The BBC’s new social media rules were first introduced in 2020 and, for the first time, addressed those working — like Lineker — in “non-news” roles at the network. The timing of the new guidelines is significant, having come into place in October 2020, a month after Lineker signed a new five-year contract with the BBC.
“Those guidelines were manifestly never reflected in the contract, nor probably those of the other many freelancers on BBC Sport,” says Alice Enders, director of research at Enders Analysis. Had the BBC fired him, she notes, the network would have been liable to pay out Lineker’s contract in full.
But the detailed specifics of the BBC’s impartiality rules and Lineker’s contract aren’t really the crux of the matter.

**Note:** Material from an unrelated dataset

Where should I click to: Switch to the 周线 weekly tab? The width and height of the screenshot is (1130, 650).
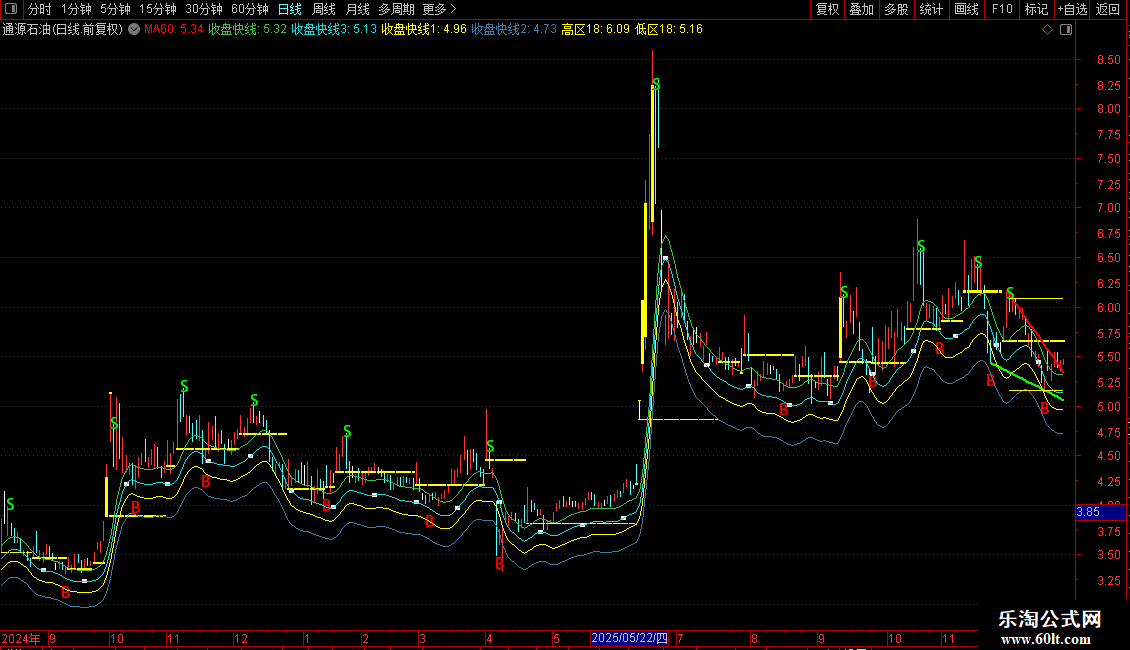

Instead, the media storm around the presenter and his political tweet has exposed a bigger debate surrounding the BBC over how much influence the Conservative government is exerting on the nation’s public broadcaster.

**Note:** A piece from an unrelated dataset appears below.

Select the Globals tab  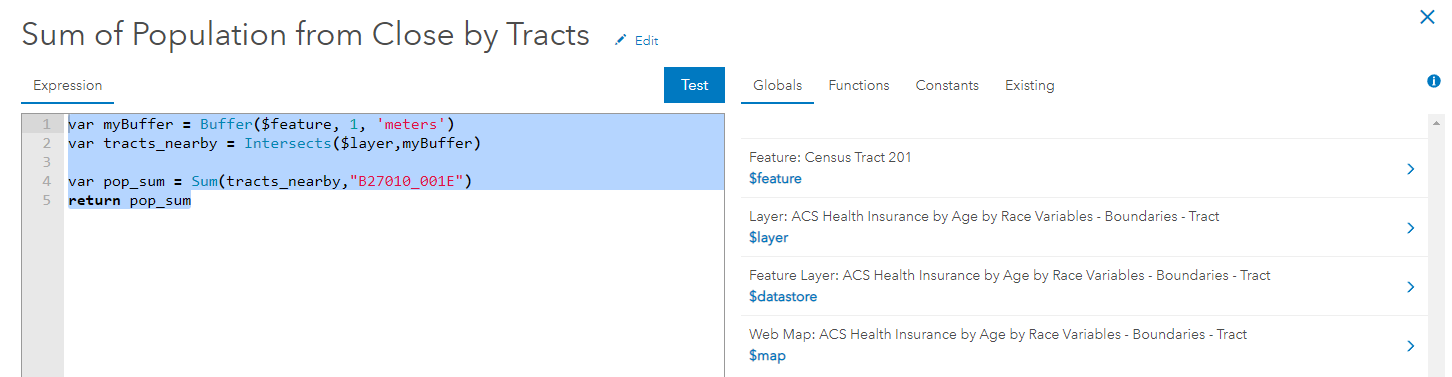pos(777,86)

“What seems clear is that the BBC does not want [Lineker] to criticize sitting members of the government,” Enders says. “And the past five years have shown how nasty and vicious some of those politicians can be and how much they would like the BBC’s license fee to disappear in a puff of smoke so they can fully occupy the airwaves with their own opinionated shows.”
Enders notes that the media focus on Lineker and the BBC — which made headlines news from day one of the crisis — had “swamped the small boats policy that Gary had sought to highlight with his original tweet” (something several commentators have suggested was the government’s intention in the first place).

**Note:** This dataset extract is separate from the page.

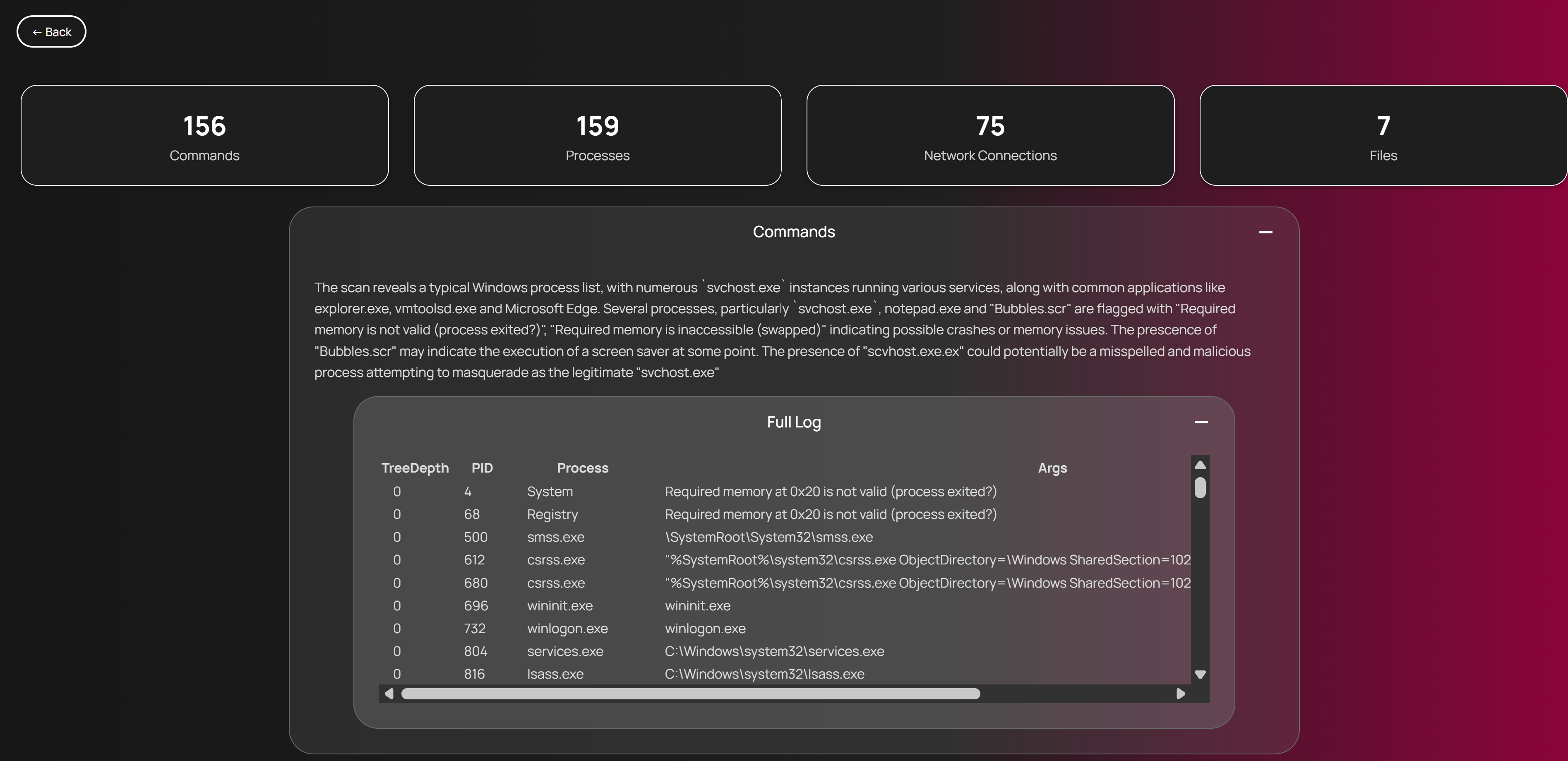1568x761 pixels.
Task: Go back using the Back button
Action: [51, 32]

Lineker, who has neither apologized for nor deleted his original tweet, will return to work at the BBC this Saturday, hosting Match of the Day. But the controversy looks set to rumble on noisily.
Several Conservative politicians have expressed outrage at Lineker’s reinstatement, with one claiming the BBC has now given Lineker “carte blanche” to “push his highly political anti-government agenda and cause offense to many with impunity.” Others asserted that the Lineker saga had further strengthened their argument for scrapping the BBC license fee altogether.
And while the government — and much of the press — may be angry at Lineker’s supposed victory, for those not on the right, the week of chaos gave the British public its closest glimpse at the extent of the ties between the Conservatives and the BBC. A new poll by YouGov, released Tuesday, showed that 38 percent of Brits think that BBC chair Richard Sharp should resign over the conflict-of-interest issues relating to Boris Johnson and the loan (as opposed to 16 percent who think he should stay).
“I think what’s happened here is Gary Lineker 1 : BBC credibility nil,” said Craig Oliver, a former BBC news executive who later served as communications director for Conservative Prime Minister David Cameron (and a further example of what many have called the “revolving door” between the network and government).
“This week’s story will keep happening unless the BBC is truly independent of the government of the day,” tweeted Veep and The Thick of It creator Armando Iannucci on the day Lineker was reinstated. “Appointments to its Board, and of its Director General, and determination of its funding, need to be visibly separate from Downing St. Or the public will lose trust in the BBC.”
There’s no timeline for when BBC’s review into its social media guidelines will start or conclude, and, perhaps crucially, no detail about who will lead it. But Lineker made it clear, with a tweet, of course, that his position on the matter, and on the government’s refugee policy, hasn’t changed.
“However difficult the last few days have been, it simply doesn’t compare to having to flee your home from persecution or war to seek refuge in a land far away,” he posted after his reappointment. “It’s heartwarming to have seen the empathy towards their plight from so many of you. We remain a country of predominantly tolerant, welcoming and generous people. Thank you.”